An example of fraud detection using anomalies could come from examining credit card histories. Every transaction under a person's credit card is recorded with certain attributes, with one of those attributes being location.
Suppose that every transaction from the last year of an user is made within Texas, and suddenly a transaction comes from within China. This should be marked as an anomaly because this does not follow their previously established behavior patterns.

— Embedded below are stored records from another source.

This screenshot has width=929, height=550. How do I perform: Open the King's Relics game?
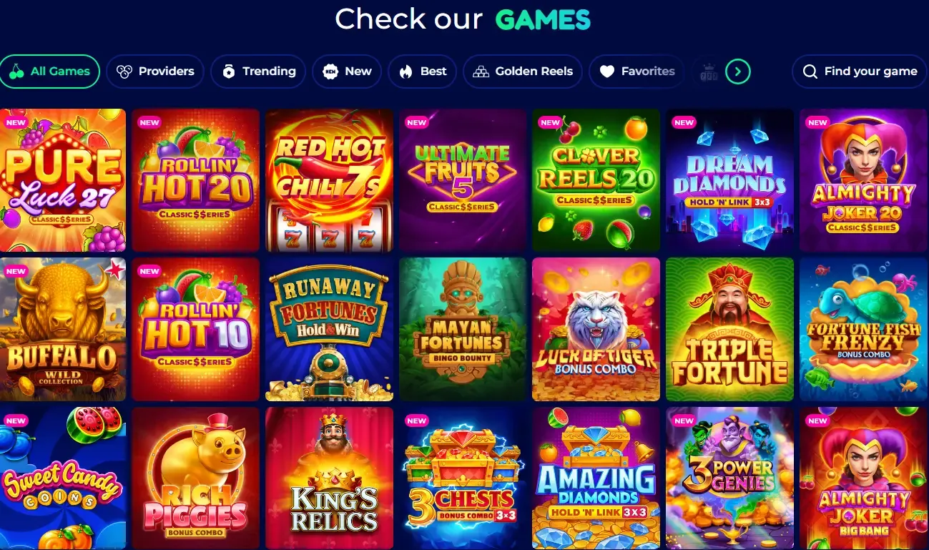point(330,478)
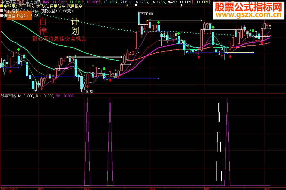
Task: Click the white spike in 分享抄底 panel
Action: pos(219,142)
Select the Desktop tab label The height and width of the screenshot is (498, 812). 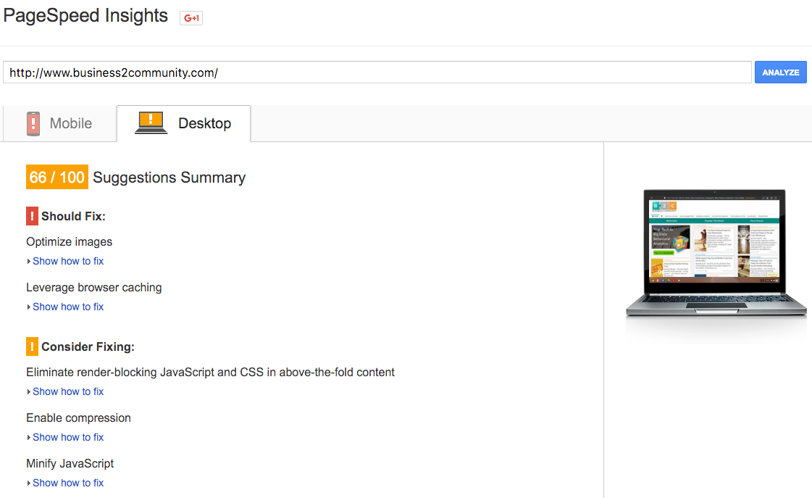pyautogui.click(x=204, y=123)
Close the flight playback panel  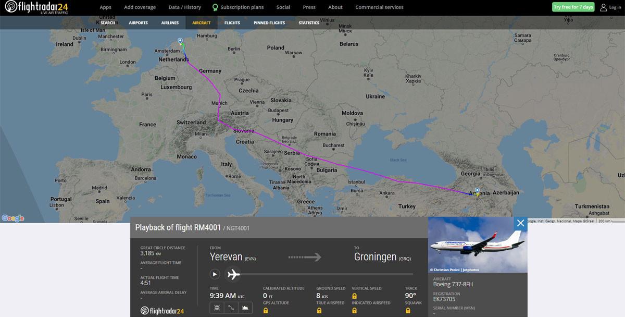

Thus, this transaction should be flagged and denied by the credit card company until further action can be taken by the account holder.
K-Nearest Neighbors
K-Nearest Neighbors(KNN) is a supervised machine learning algorithm that can be used to solve both classification and regression problems. This means that it relies on labeled input data to learn and produce an output. KNN operates based on the assumption that similar things exist in close proximity to each other. The algorithm calculates this by using a distance formula to calculate the distance between points on a graph.

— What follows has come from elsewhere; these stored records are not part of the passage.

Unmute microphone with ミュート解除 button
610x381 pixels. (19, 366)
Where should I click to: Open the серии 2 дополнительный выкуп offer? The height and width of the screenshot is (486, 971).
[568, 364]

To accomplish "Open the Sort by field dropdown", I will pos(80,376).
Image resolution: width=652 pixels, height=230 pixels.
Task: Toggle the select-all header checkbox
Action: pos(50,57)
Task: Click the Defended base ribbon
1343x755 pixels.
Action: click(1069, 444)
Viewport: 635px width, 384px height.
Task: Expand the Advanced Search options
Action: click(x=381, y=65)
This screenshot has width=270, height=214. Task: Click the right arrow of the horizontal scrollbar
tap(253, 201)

In KNN, the value K is chosen by the programmer which is the number of data points that are assigned to each cluster. This number is the number of nearest neighbors that are used in the majority voting process. A good K to use for a dataset is typically the square-root of N where N is the number of data points in the set. As the K value is decreased, the stability of the predictions also decreases, and as the K value increases, the stability also increases.
KNN algorithm
The first step to the algorithm occurs when the users declares the K they would like to use for the dataset.
After this, for every entry, the distance between the query example and the current example are calculated, and added to the index of the example to an ordered collection.

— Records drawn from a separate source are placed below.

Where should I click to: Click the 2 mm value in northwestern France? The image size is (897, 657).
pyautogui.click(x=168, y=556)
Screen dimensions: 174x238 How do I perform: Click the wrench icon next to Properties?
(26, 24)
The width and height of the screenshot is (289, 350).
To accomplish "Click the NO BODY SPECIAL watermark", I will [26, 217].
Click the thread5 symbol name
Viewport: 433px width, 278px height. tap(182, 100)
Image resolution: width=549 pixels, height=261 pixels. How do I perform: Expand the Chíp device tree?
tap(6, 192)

Next, the ordered collections of distances and indices are sorted from smallest to largest by distance.
After that, the first k entries are selected from the collections, and the labels are retrieved.
Lastly, to classify the most commonly occurring instance of the K labels is returned.
Note: If you are not familiar with Google CoLab, please complete the M0 module to get started.
Basic KNN algorithm for classification
Copy and paste the following code into a new collab notebook.
from collections import Counter
import math
import numpy as np
import matplotlib.pyplot as plt
def knn(data, query, k):
neighbor_distances_and_indices = []
#For each example in the data, calculate the distance between the query and current vector
for index, example in enumerate(data):
distance = euclidean_distance(example[:-1], query)
#Add the distance and the index of the example to an ordered collection
neighbor_distances_and_indices.append((distance, index))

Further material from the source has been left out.